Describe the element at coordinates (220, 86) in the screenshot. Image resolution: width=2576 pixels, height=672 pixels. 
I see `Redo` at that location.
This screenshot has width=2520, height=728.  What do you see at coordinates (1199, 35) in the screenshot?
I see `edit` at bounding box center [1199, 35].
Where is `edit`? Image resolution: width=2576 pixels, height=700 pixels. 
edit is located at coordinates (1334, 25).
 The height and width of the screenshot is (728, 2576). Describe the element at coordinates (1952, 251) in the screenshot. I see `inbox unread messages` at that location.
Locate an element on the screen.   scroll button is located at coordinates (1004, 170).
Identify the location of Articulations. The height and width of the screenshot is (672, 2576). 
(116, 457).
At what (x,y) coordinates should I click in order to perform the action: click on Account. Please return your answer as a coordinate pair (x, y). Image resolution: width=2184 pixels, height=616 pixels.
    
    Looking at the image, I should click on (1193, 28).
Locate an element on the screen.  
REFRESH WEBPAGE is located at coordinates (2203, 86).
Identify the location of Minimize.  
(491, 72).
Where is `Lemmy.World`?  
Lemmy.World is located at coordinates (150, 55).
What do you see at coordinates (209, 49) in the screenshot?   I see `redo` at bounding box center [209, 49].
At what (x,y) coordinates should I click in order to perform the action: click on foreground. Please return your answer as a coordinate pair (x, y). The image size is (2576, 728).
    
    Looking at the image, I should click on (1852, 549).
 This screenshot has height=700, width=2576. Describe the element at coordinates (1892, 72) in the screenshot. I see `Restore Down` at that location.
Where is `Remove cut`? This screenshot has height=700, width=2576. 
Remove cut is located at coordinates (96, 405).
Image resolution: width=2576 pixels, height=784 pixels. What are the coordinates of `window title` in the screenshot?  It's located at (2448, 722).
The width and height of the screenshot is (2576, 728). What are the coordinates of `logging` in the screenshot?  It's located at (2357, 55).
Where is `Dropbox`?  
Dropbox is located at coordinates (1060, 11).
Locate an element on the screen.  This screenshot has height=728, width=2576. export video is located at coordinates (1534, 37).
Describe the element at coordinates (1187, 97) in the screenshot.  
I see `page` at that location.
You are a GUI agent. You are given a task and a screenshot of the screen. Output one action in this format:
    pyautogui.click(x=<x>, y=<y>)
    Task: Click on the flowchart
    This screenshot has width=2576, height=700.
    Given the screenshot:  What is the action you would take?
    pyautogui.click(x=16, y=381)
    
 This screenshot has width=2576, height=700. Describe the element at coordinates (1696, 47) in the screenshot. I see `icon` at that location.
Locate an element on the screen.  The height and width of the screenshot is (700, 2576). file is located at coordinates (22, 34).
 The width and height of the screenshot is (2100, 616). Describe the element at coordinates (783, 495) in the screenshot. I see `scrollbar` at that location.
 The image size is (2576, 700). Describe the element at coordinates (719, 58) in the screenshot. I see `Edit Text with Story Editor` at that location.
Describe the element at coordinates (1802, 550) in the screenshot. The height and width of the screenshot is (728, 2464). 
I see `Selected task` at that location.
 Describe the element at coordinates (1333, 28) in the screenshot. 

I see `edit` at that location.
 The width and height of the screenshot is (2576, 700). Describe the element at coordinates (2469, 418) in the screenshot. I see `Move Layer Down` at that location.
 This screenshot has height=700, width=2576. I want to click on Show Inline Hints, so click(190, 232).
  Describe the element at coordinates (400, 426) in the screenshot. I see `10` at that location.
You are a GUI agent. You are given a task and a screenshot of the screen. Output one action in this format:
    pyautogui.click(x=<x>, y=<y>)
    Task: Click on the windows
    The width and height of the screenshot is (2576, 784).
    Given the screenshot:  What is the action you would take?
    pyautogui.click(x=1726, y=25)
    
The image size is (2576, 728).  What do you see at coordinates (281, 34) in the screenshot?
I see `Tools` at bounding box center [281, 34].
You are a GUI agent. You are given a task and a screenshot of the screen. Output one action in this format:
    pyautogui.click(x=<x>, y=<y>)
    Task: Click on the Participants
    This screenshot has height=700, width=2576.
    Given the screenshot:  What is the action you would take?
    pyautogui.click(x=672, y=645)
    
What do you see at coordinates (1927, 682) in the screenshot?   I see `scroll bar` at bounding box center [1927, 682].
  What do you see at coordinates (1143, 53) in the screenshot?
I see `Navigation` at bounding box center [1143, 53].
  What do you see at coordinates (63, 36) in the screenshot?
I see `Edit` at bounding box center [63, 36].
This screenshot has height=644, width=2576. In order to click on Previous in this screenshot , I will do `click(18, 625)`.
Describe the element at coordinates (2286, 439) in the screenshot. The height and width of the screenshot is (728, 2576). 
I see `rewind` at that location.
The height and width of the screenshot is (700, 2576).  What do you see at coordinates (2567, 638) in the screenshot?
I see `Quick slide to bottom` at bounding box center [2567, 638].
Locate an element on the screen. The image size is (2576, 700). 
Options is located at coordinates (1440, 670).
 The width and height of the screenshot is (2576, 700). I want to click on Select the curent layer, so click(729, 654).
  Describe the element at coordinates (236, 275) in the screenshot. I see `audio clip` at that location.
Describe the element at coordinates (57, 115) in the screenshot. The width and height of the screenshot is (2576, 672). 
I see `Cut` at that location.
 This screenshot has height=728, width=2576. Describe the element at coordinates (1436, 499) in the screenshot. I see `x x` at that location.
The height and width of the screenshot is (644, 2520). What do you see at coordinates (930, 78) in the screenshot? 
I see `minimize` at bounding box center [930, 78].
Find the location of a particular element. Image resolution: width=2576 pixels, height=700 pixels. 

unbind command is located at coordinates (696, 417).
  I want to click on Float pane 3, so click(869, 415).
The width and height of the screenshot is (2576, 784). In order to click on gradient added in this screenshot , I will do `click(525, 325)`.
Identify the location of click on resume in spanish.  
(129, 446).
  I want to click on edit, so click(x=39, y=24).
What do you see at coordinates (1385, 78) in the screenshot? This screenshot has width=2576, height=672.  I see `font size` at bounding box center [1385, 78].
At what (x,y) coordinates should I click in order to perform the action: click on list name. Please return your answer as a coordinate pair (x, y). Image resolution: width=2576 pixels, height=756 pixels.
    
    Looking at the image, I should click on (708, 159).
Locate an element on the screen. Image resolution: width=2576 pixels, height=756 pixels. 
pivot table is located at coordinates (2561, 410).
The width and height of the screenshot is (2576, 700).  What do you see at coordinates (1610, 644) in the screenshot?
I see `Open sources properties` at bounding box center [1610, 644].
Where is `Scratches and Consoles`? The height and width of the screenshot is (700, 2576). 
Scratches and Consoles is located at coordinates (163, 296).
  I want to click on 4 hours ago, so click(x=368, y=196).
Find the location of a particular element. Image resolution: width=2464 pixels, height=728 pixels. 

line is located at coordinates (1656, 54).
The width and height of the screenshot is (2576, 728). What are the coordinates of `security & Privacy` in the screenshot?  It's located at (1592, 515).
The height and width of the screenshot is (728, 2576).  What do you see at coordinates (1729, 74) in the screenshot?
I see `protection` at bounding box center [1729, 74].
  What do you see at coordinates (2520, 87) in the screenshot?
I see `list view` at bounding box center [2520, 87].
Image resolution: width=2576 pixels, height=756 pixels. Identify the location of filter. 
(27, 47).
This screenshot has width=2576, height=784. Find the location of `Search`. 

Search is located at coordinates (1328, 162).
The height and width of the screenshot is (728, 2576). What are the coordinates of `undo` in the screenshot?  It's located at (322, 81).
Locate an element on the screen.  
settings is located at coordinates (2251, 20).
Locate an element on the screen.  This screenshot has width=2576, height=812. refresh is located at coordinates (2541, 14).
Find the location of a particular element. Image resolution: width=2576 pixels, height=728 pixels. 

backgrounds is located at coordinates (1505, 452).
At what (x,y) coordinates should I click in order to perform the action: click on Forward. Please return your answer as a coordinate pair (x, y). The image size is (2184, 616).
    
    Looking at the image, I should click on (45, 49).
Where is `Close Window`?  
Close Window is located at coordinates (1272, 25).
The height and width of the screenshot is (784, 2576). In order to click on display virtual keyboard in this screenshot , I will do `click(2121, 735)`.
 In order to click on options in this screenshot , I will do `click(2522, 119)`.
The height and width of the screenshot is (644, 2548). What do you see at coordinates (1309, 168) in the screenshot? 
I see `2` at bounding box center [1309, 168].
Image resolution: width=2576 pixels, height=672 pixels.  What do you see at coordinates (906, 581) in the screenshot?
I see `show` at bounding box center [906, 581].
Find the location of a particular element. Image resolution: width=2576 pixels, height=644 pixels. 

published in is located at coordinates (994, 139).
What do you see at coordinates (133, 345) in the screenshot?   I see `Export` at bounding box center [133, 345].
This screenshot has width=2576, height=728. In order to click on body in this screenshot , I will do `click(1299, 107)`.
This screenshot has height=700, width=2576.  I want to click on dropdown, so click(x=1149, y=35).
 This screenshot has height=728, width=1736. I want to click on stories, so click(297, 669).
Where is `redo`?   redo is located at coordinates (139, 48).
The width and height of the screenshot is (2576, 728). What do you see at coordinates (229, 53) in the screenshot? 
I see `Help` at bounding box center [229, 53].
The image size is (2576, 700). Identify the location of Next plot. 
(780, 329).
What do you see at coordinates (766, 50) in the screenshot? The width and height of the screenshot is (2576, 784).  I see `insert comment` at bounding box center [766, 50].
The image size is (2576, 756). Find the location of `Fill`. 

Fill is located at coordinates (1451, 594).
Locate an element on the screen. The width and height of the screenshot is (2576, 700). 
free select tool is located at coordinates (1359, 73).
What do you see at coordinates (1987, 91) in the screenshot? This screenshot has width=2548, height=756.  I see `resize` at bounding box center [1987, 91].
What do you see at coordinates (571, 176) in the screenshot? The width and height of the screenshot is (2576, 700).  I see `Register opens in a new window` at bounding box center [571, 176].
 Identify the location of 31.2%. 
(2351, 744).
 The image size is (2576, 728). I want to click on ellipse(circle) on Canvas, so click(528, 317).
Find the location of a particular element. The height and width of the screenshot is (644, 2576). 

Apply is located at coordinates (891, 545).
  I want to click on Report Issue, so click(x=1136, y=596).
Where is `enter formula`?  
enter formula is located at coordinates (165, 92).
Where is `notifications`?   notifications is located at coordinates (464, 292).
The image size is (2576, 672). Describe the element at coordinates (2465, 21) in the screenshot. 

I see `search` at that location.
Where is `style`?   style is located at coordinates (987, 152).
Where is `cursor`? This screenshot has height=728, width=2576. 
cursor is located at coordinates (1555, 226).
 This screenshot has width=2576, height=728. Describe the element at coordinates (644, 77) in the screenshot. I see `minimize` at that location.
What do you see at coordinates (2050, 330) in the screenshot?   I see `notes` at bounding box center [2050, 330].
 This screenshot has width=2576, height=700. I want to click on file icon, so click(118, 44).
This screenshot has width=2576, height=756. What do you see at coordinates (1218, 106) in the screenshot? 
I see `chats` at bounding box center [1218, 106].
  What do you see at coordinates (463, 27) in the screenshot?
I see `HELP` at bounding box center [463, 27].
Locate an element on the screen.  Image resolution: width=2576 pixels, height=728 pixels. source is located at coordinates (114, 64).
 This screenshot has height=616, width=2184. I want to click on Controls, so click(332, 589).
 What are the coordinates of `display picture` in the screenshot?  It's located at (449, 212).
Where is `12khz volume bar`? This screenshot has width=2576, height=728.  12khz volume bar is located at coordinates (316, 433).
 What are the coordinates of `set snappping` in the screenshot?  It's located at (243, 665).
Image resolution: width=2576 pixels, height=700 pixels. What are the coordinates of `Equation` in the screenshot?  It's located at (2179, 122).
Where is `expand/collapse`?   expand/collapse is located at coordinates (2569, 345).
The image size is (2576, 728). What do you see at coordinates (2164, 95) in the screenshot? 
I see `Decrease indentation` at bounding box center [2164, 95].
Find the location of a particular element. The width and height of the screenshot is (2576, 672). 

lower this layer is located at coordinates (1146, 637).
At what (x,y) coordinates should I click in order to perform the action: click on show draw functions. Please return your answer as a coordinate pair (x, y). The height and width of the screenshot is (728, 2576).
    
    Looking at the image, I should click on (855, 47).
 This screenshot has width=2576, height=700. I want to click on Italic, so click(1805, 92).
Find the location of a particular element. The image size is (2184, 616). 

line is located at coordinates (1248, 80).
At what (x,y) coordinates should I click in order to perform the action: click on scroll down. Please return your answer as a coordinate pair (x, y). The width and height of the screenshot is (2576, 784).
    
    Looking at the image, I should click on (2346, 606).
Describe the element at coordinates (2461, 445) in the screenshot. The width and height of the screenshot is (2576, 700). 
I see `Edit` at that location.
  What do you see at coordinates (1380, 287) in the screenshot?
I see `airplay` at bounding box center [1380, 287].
━━━━━━━━━━━━━━━━━━━━
How many lines in the entries above contain the word "cursor"? Reply with the number alone.

= ANSWER IN FULL =
2